Cancro colon retto: screening e colonscopia riducono mortalità

Società Italiana di Endoscopia: “screening riduce la mortalità di oltre il 30% e l’incidenza del tumore del colon retto di oltre il 20%”

Il cancro del colon retto è la terza neoplasia più frequente nel mondo e la seconda causa di morte tumorale. Ma nella maggioranza dei casi si sviluppa da lesioni precancerose diagnosticabili, per questo è fondamentale una puntuale azione di screening.

6 ottobre Congresso della Società Italiana di Endoscopia Digestiva a Napoli

Se ne discuterà, tra criticità e prospettive, mercoledì 6 ottobre in occasione del Congresso della Società Italiana di Endoscopia Digestiva (SIED), in programma a Napoli presso l’Aula Consiliare della Regione Campania (Centro Direzionale, Isola F13 Napoli) a partire dalle 9. Lo screening per il cancro del colon retto viene effettuato sulla popolazione di età compresa fra 50 e 69 anni attraverso la ricerca di sangue occulto nelle feci ed in caso di positività, viene indicata la colonscopia. I dati che emergono dall’Osservatorio Nazionale Screening mettono in evidenza una sostanziale differenza tra le Regioni del Nord e quelle del Sud Italia, sia per quanto riguarda gli inviti a partecipare allo screening, rivolti alla popolazione target (94% nelle regioni centro-settentrionali e 43% al Sud e nelle Isole), sia per quanto riguarda le adesioni (Nord 50%, Centro 36%, Sud ed Isole 31%).

“I programmi di screening non sono decollati allo stesso modo in tutte le regioni e come Società Italiana di Endoscopia sentiamo il dovere di promuovere una duplice azione di sensibilizzazione, da una parte rivolta ai cittadini, dall’altra alle regioni. I programmi italiani che hanno maturato un tempo di follow up sufficiente stanno dimostrando che lo screening riduce la mortalità di oltre il 30% e l’incidenza del tumore del colon retto di oltre il 20%. Diminuiscono, inoltre, anche i tassi di resezione chirurgica”, sottolinea Luigi Pasquale Presidente SIED.

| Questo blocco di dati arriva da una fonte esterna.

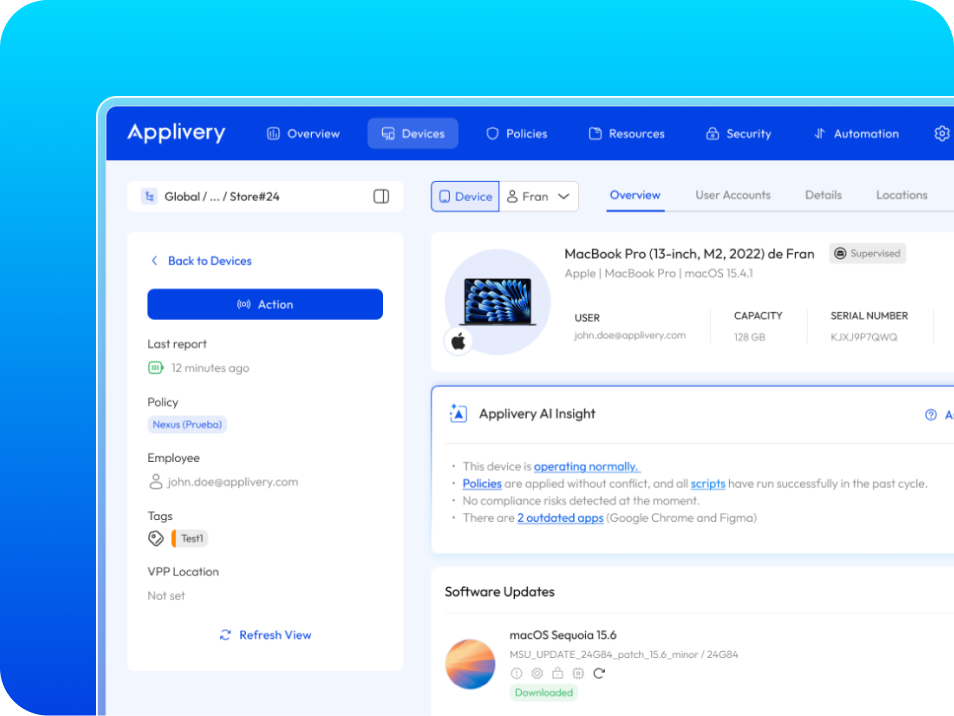Click the Apple logo badge on device image
Screen dimensions: 954x716
[458, 342]
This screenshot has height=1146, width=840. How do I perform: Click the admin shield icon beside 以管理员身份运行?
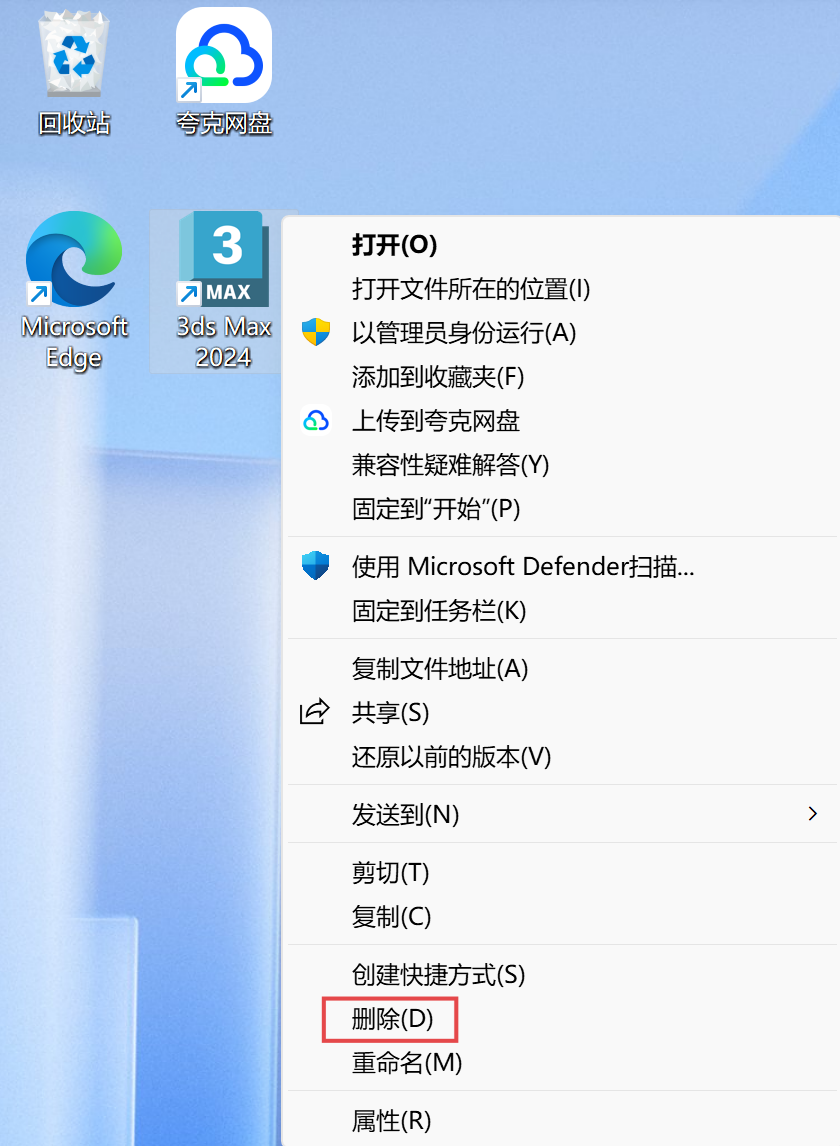tap(316, 333)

L’attuazione di percorsi scientificamente validati e l’adesione dei professionisti a protocolli condivisi, in modo da garantire realmente le stesse opportunità di salute a tutti i cittadini e soprattutto una qualità omogenea delle prestazioni di screening, dipende da una serie di fattori.

“Necessario che screening sia completo, gratuito e ben organizzato”

“È necessario che lo screening sia completo, gratuito e ben organizzato e che la popolazione aderisca non solo al test primo livello, ma anche alla colonscopia di approfondimento che deve essere effettuata presso centri qualificati e con personale esperto. Ai soggetti con lesioni precancerose e cancerose va garantito un trattamento tempestivo e adeguato, applicando terapie endoscopiche, chirurgiche e mediche le più possibili conservative secondo le più aggiornate linee guida ed evidenze scientifiche”, aggiunge il direttore editoriale del portale SIED Giuseppe Galloro.                          All’evento interverranno i massimi esperti nazionali di endoscopia digestiva ed è prevista la presenza di Vincenzo Alaia, presidente della commissione Sanità della Regione Campania e di Bruno Zuccarelli, presidente dell’Ordine.